BEGIN Data for this task
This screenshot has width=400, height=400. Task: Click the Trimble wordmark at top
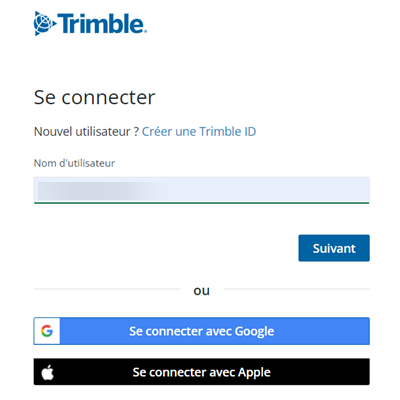click(102, 24)
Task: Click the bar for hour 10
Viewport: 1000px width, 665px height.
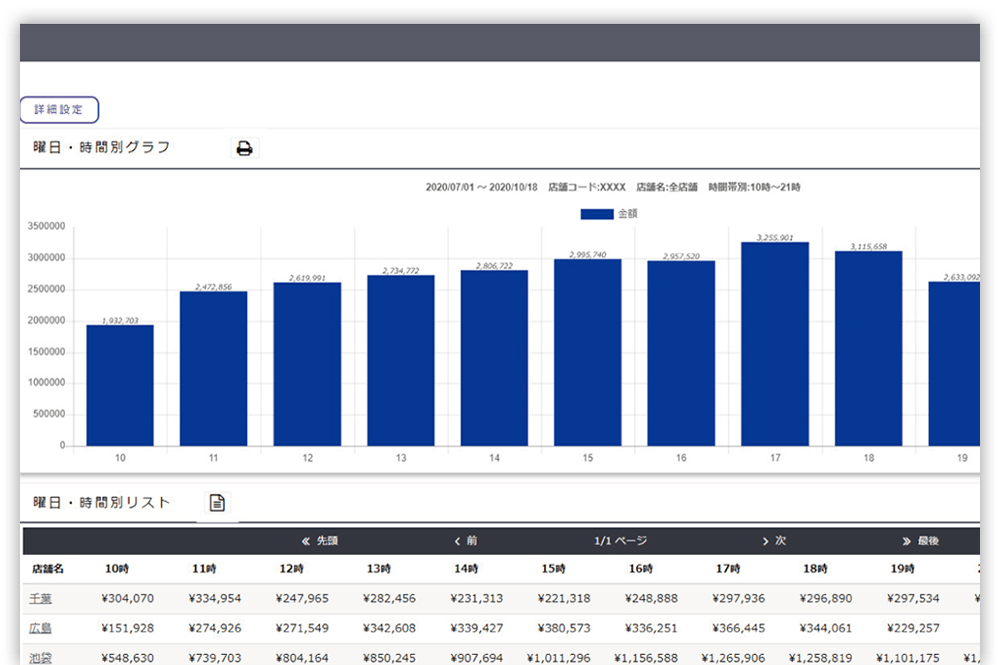Action: 120,385

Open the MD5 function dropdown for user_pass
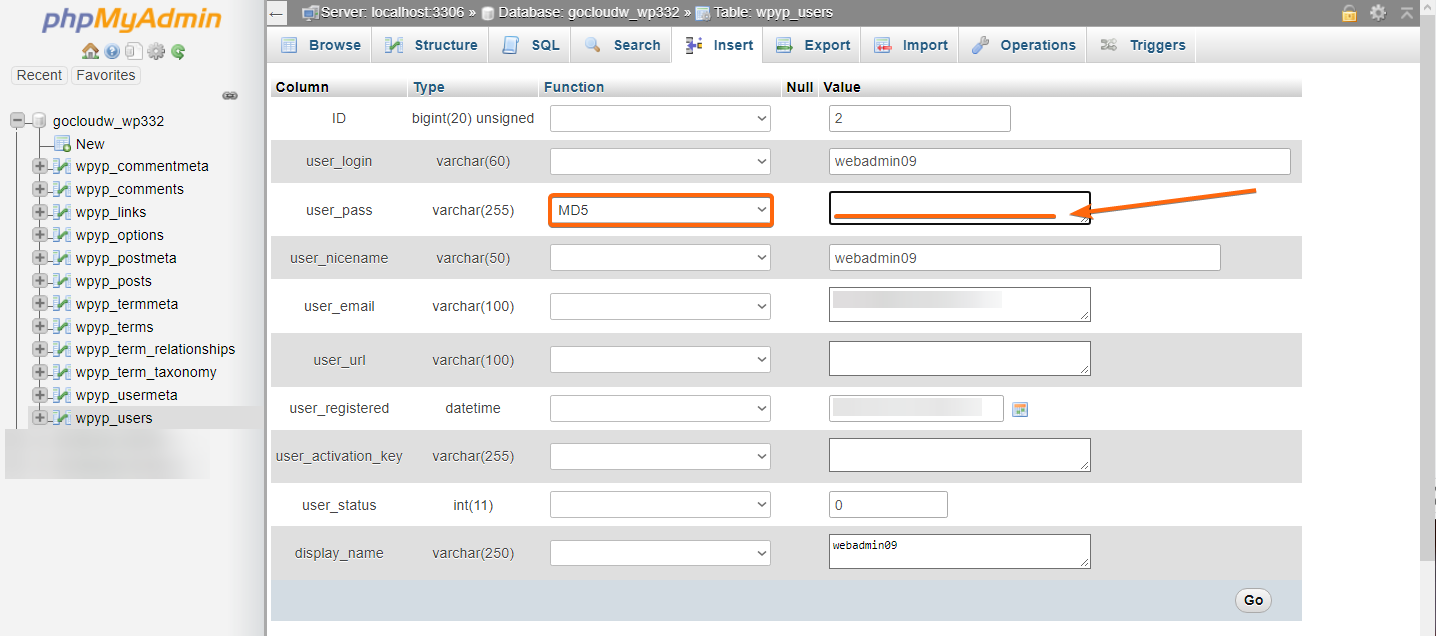point(661,210)
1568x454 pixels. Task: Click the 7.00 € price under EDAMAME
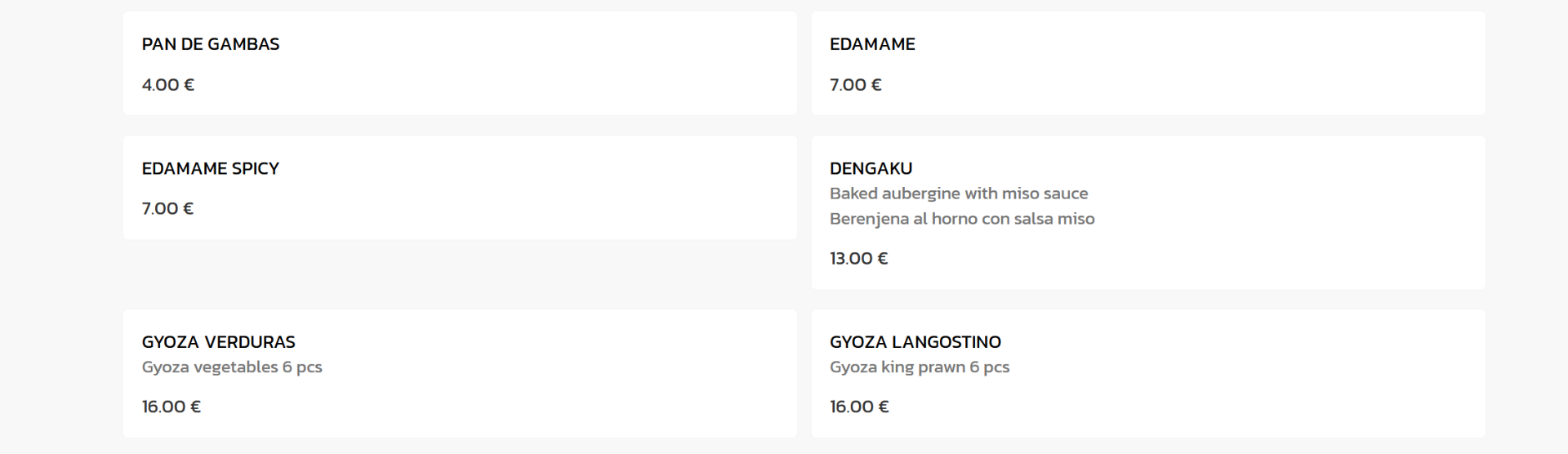[x=855, y=85]
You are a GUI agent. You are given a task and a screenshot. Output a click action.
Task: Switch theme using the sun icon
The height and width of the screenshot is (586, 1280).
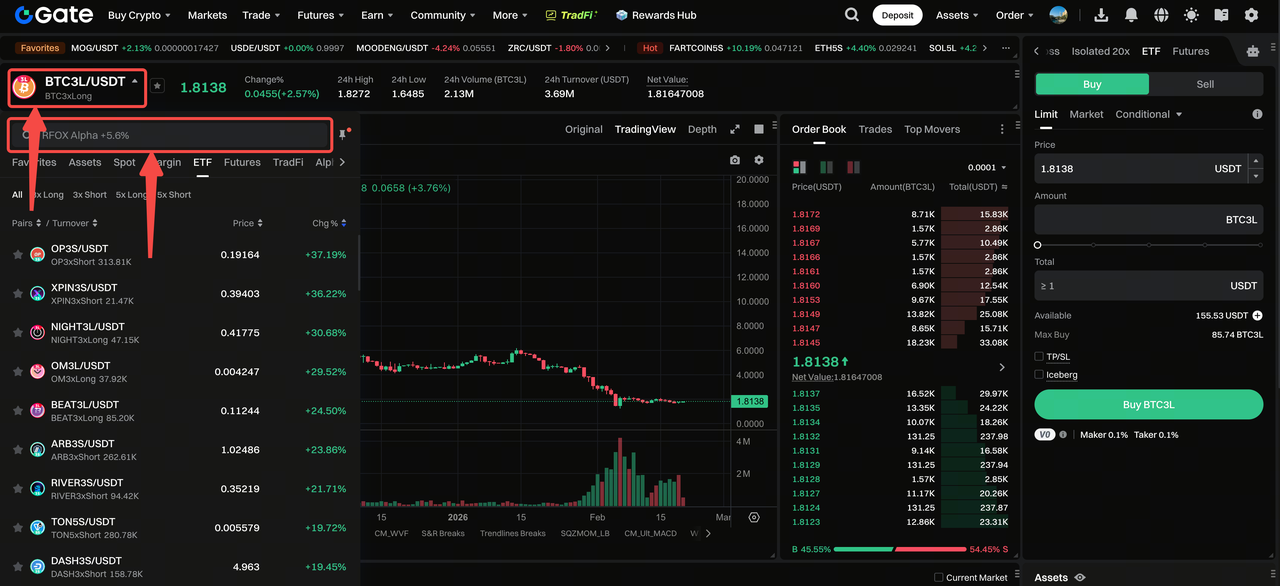pyautogui.click(x=1191, y=15)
END Data for this task
[Your objective]
Begin the copy at the line containing "Task: Click the bar for hour 10" and end it at the last line of the records; transcribe exactly and exclude pictures.

[Written reply]
Task: Click the bar for hour 10
Viewport: 1000px width, 665px height.
Action: 120,385

Open the MD5 function dropdown for user_pass
point(661,210)
1568x454 pixels. Task: Click the 7.00 € price under EDAMAME
[x=855, y=85]
You are a GUI agent. You are given a task and a screenshot. Output a click action.
Task: Switch theme using the sun icon
The height and width of the screenshot is (586, 1280).
pyautogui.click(x=1191, y=15)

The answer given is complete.